§ Problem to solve: Gather every line of the records below that contains the word "Open", and copy each such line out in full.

Data entries:
* * * * * * *

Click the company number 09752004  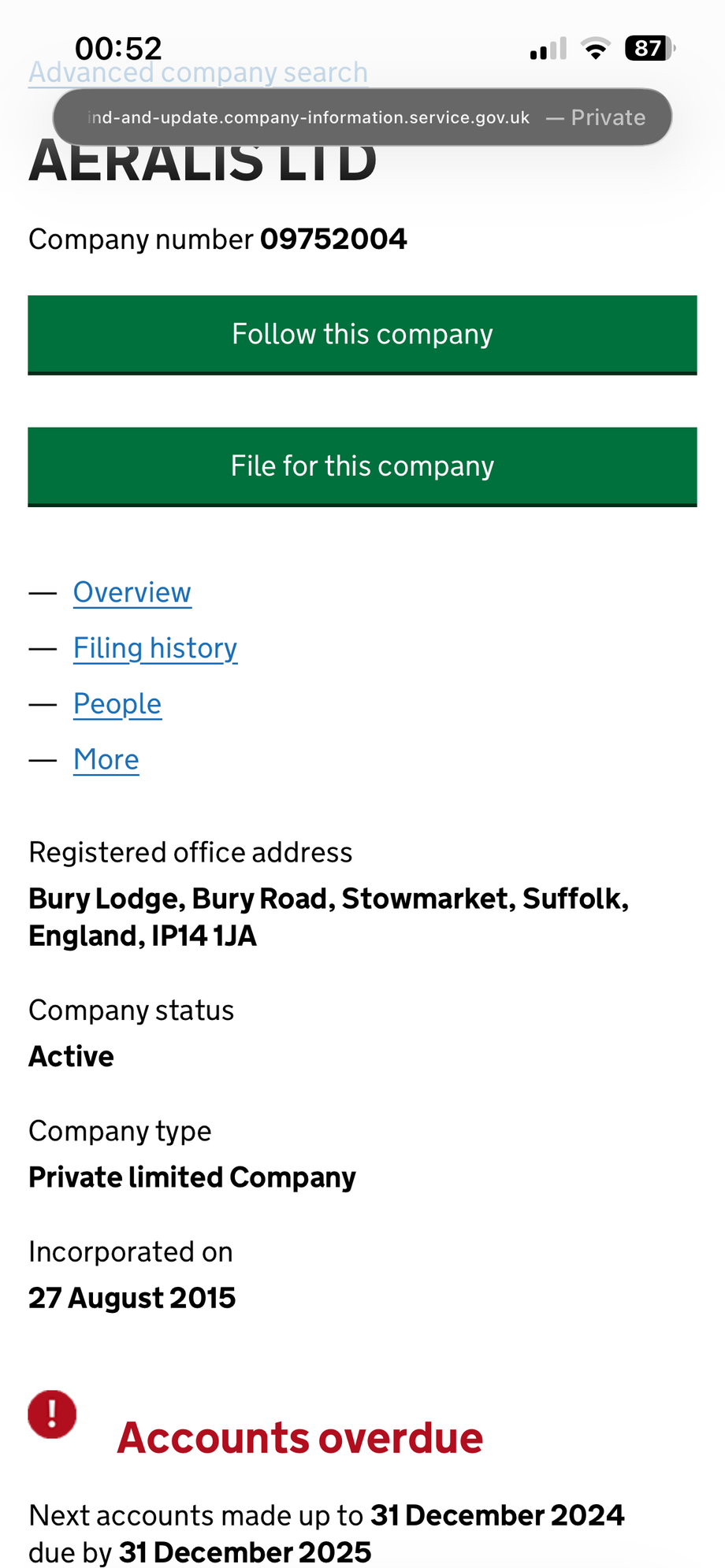click(333, 239)

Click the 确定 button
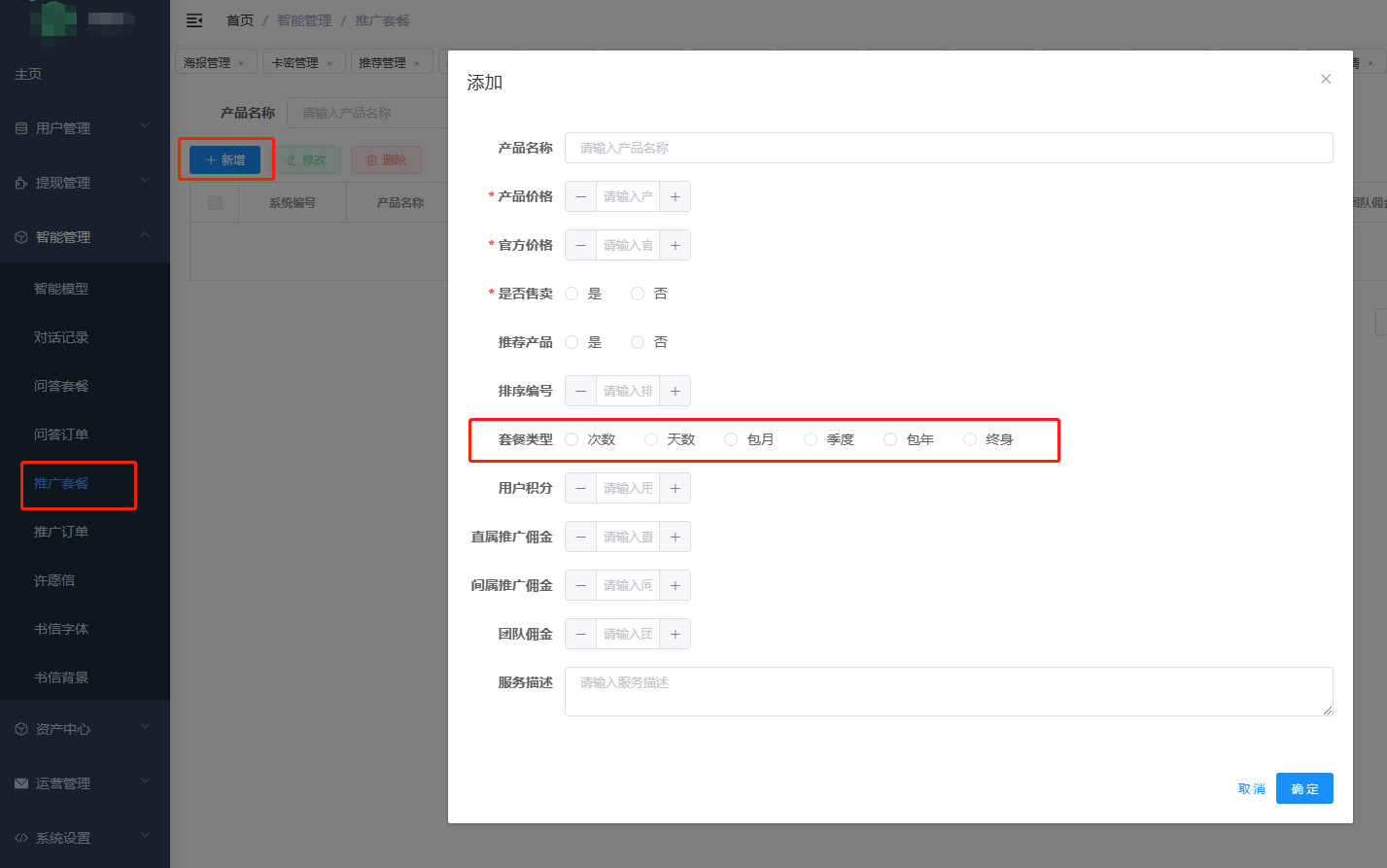click(1304, 788)
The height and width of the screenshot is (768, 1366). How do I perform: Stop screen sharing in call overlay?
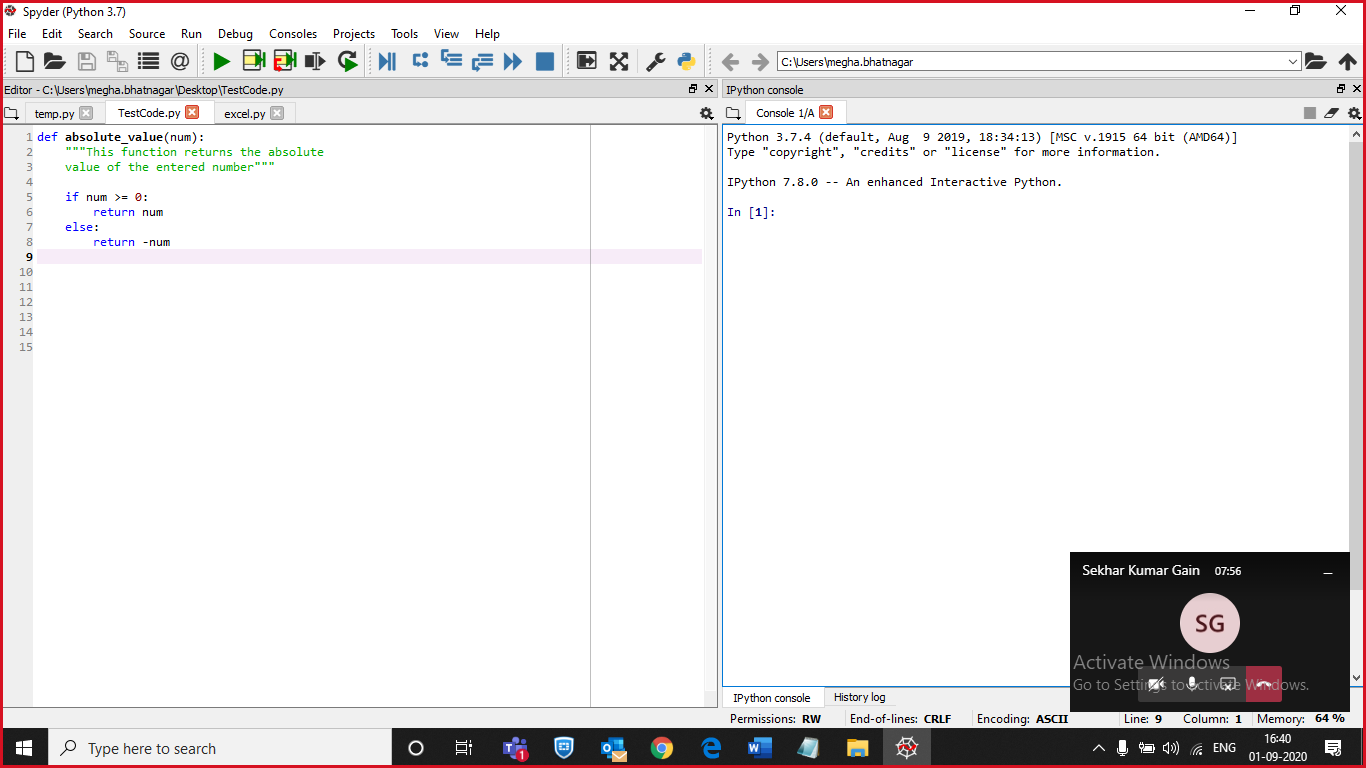point(1228,684)
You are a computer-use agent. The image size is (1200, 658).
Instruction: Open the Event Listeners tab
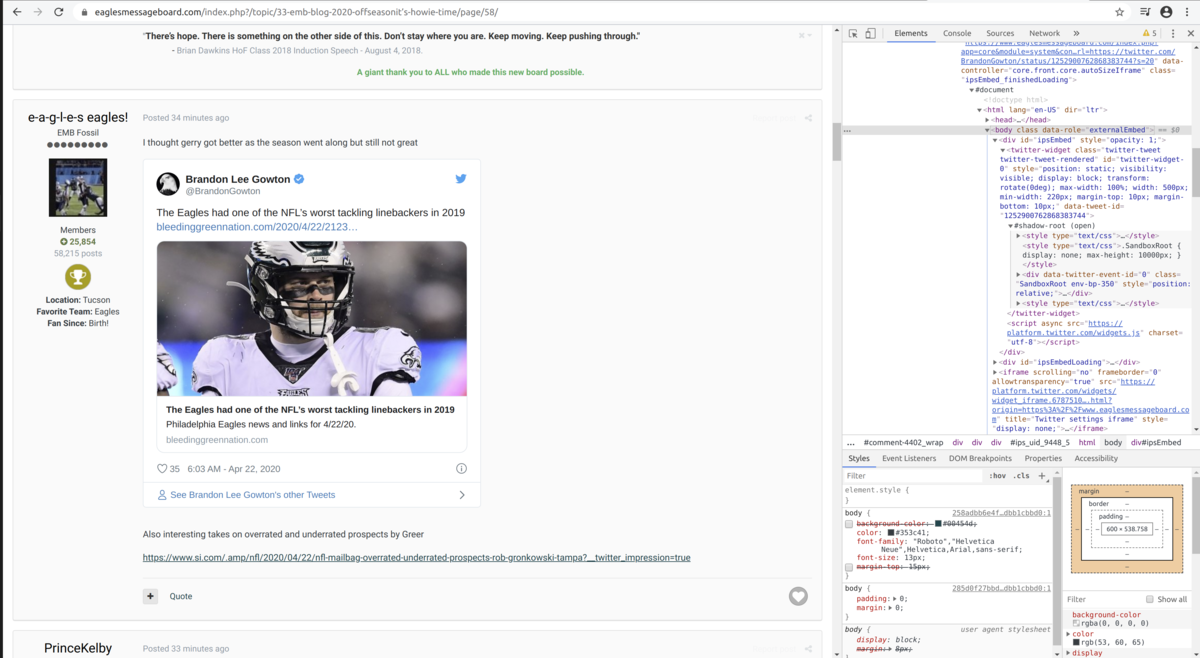pyautogui.click(x=908, y=458)
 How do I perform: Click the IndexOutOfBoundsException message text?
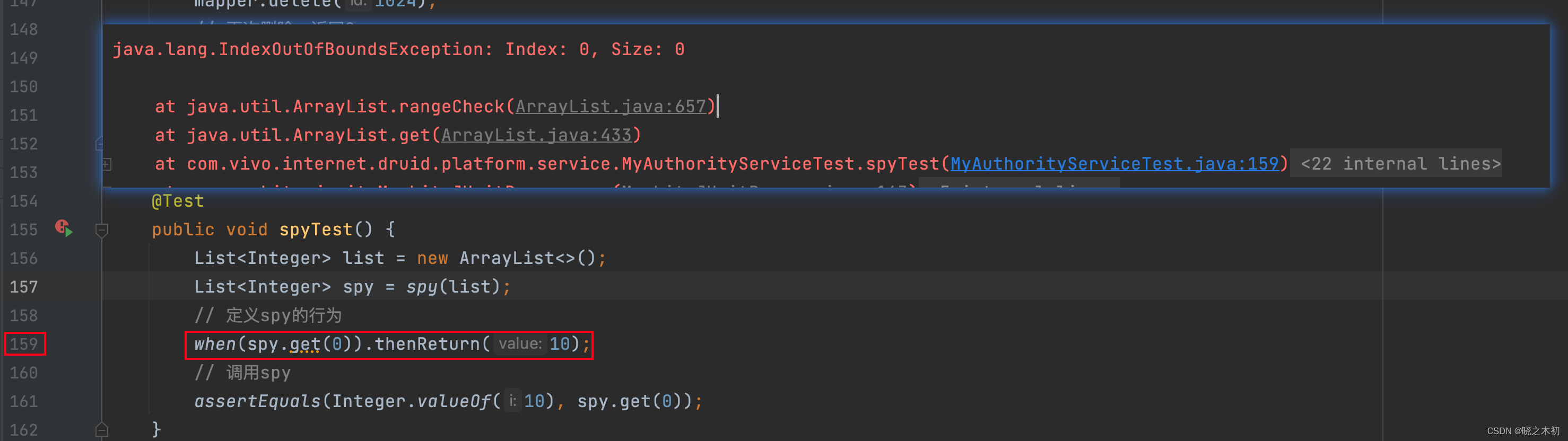[399, 49]
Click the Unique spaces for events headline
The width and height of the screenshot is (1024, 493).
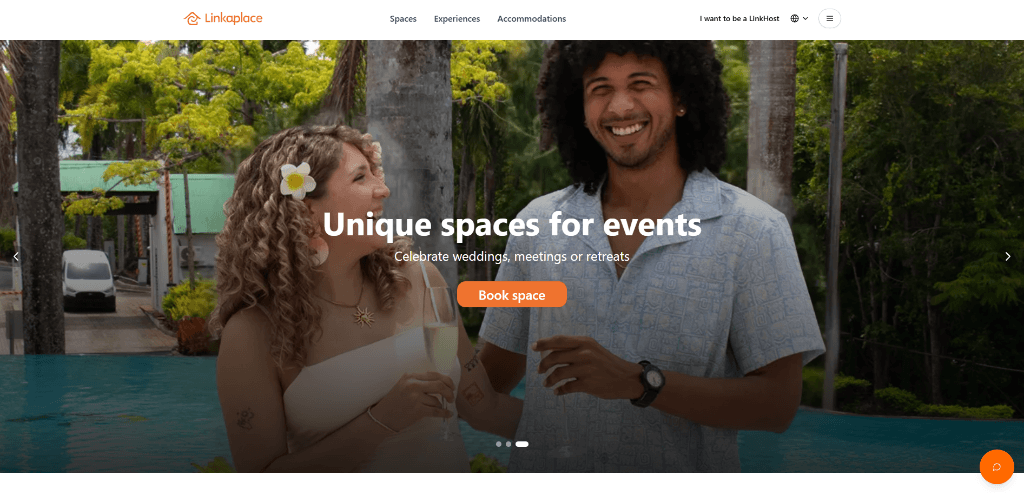(512, 225)
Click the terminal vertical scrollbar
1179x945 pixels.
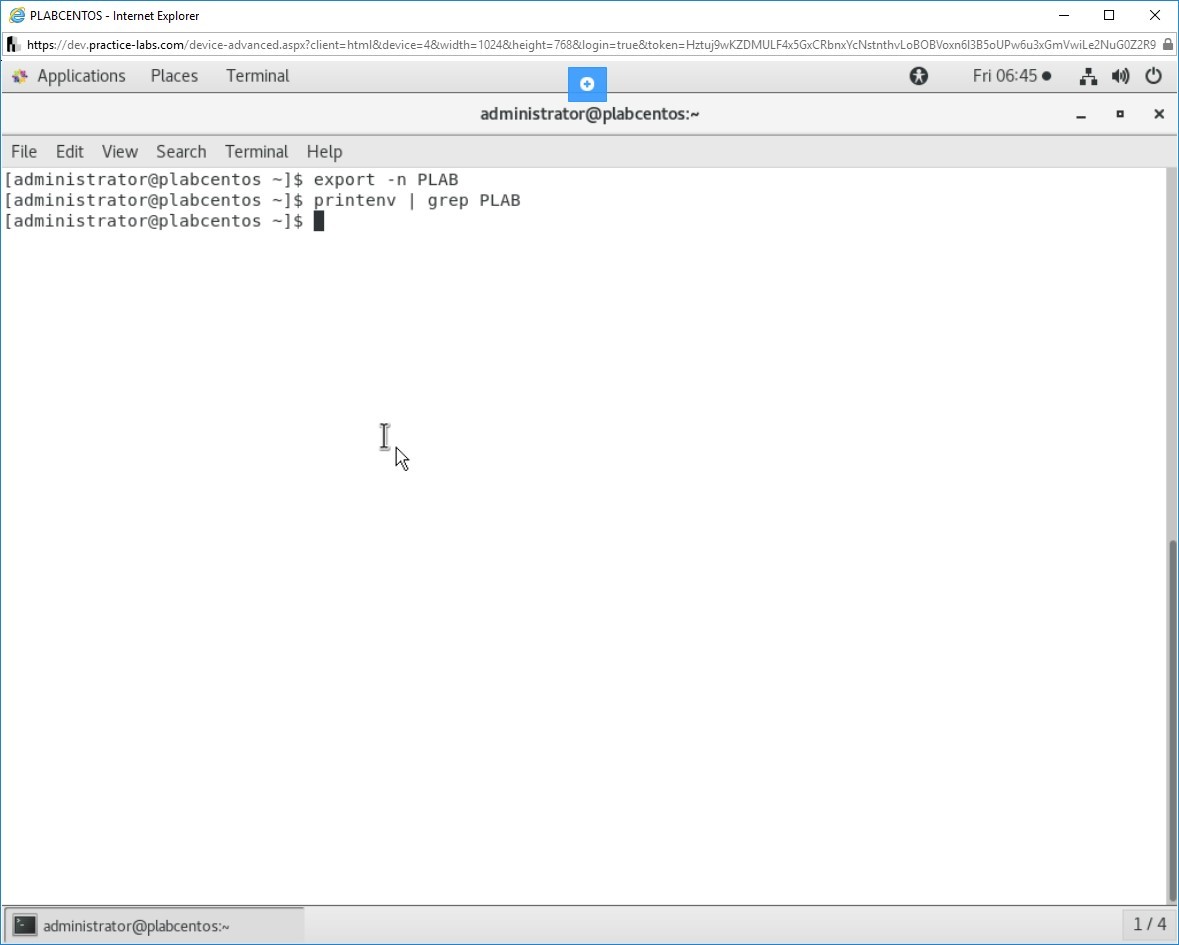tap(1172, 720)
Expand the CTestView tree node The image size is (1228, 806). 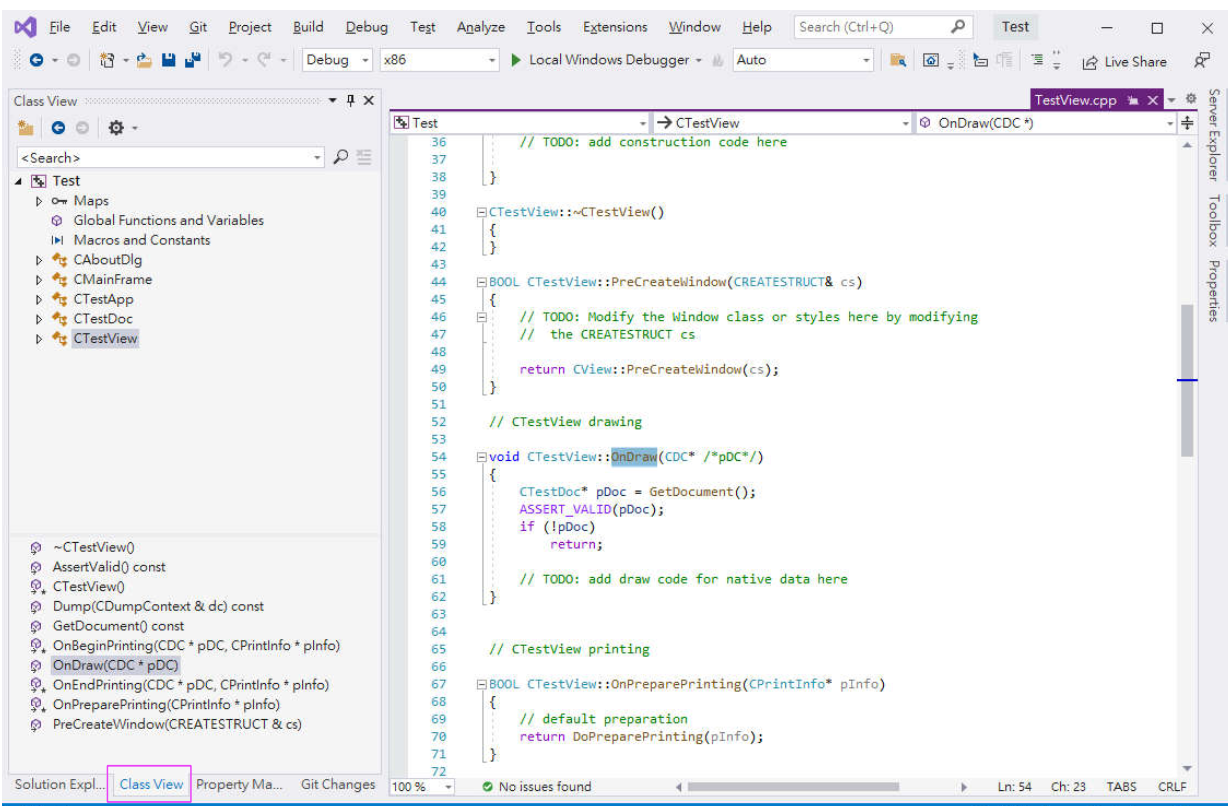click(x=40, y=338)
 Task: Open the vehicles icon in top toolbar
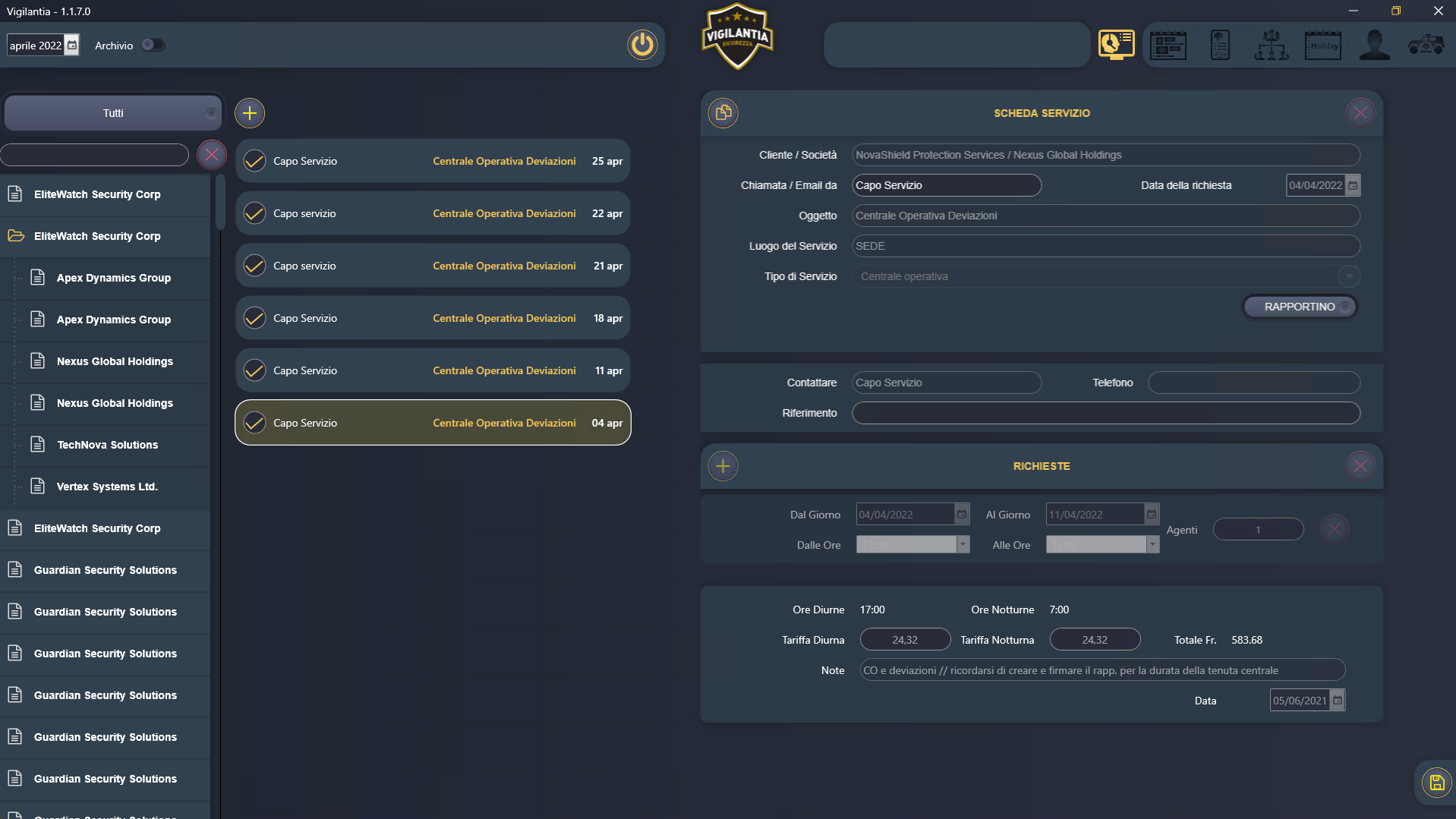coord(1426,46)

* * * * * * *

§ Result for this exercise:
Instruction: Open the Event Listeners tab
 Task: Open the vehicles icon in top toolbar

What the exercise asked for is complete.